This is a tale about a hammer, and what that hammer represents to me. This is a story of gods and of men. It starts with a man named Jesus, who was born in a town called Nazareth and nailed to a cross. Not by the same hammer as before, but by one made from roman iron.

Growing up in the Roman Catholic Church I was familiar with Christ’s crucifixion. Every Sunday morning, I would analyze the look of agony on his face as he hung above the alter, and muse over the red paint that ran from his palms, feet, and from a cut on one of his ribs.  He was bare, clad in a small bit of cloth around the waist, open to the eyes of the masses like a zoo animal.

And no matter what church I went to, his face was always the same: upturned with his mouth open in pain, with eyes that never met mine.

In Sunday school I was lectured about divinity and the powers of God and his son. I was told about miracles that come about from belief; Men can walk on water, or rise from the dead, a trumpets’ horn can bring down the walls of a fortress, and a mother could rise body and soul into the afterlife.

I was told repeatedly. “God has a plan for you. He knows everything that will ever happen to you, and he designed a plan uniquely for you.”

“He knows how you will live, and he knows how you will die.”

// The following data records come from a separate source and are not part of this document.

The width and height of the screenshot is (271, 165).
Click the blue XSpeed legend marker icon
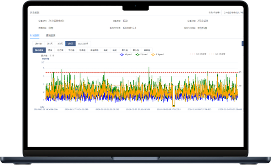122,55
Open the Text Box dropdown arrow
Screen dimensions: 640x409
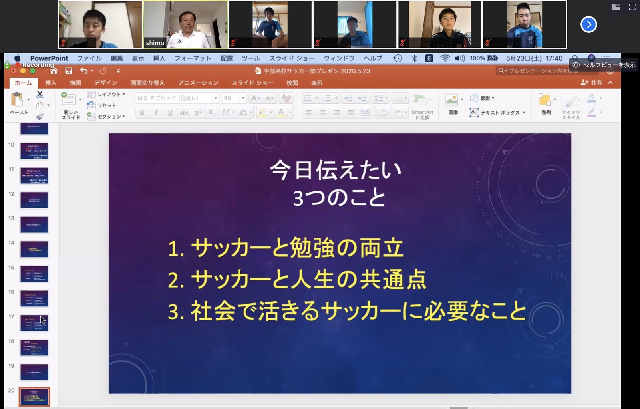[524, 113]
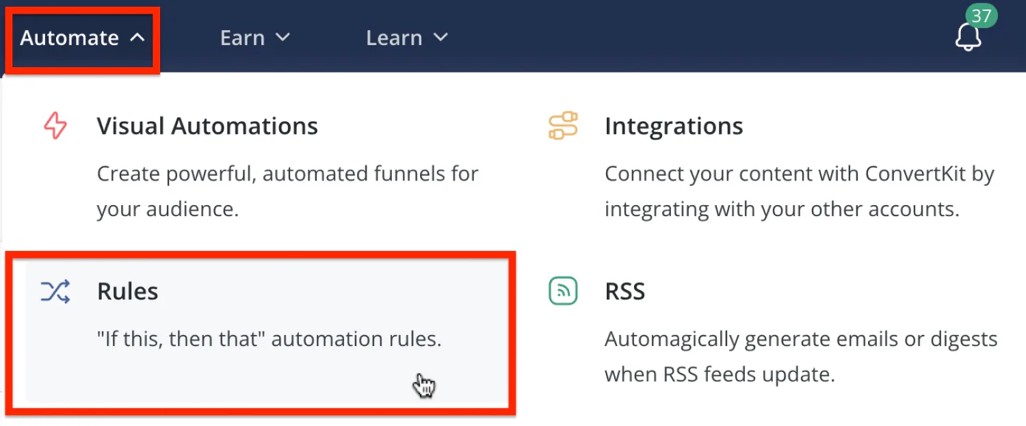Open the Integrations heading link

click(674, 127)
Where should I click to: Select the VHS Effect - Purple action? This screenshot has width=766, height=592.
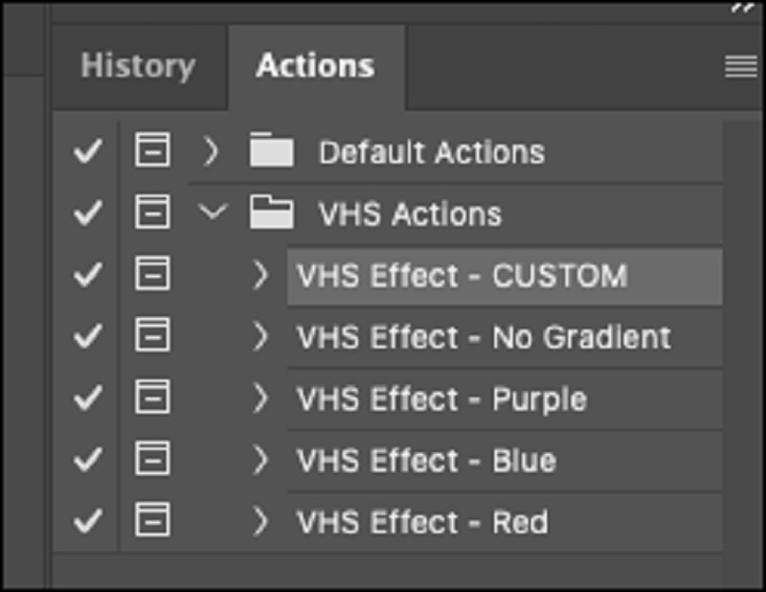click(x=441, y=399)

For a while I zealously believed in God’s plan for me. I wore a cross, said my prayers before bed, learned the rosary, and I even tried to teach myself the Nicene Creed in Latin. The Roman Catholic Church provided an escape and a sanctuary during both middle school and the earliest years of high school. It served as a hideaway from the drama, anxiety, and hormonal pandemonium.

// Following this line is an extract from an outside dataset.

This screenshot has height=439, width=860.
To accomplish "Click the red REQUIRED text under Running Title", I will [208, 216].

The steps where always easy to remember; sign the cross, kneel, stand, rise again, and sign the cross, kneel and pray again.

For a while I considered joining the priesthood.

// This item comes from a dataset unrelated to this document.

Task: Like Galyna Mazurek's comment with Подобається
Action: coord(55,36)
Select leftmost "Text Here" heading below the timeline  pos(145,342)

So, when I say that the death of my grandfather split me to my core, I mean it made my stomach churn at the sight of a cross. Grandad was a minister and a preacher during my early childhood, and even when he stopped preaching, he was a holy man. You could walk into a room and feel his intense spirituality. When he spoke, you listened. And when he prayed you knew that there was power in his words.

I wanted to be like him, I wanted his strength of belief, and that love for other people that his ministry gave him. I wanted his confidence in God.

I was with him in the end alongside my family. I remember the way his heartbeat monitor chirped every so often, that horrible monotone “beep, beep, beep” I hated the way he breathed; his oxygen mask caught every exhale and inhale, and enhanced each one until they were a monotone gurgle.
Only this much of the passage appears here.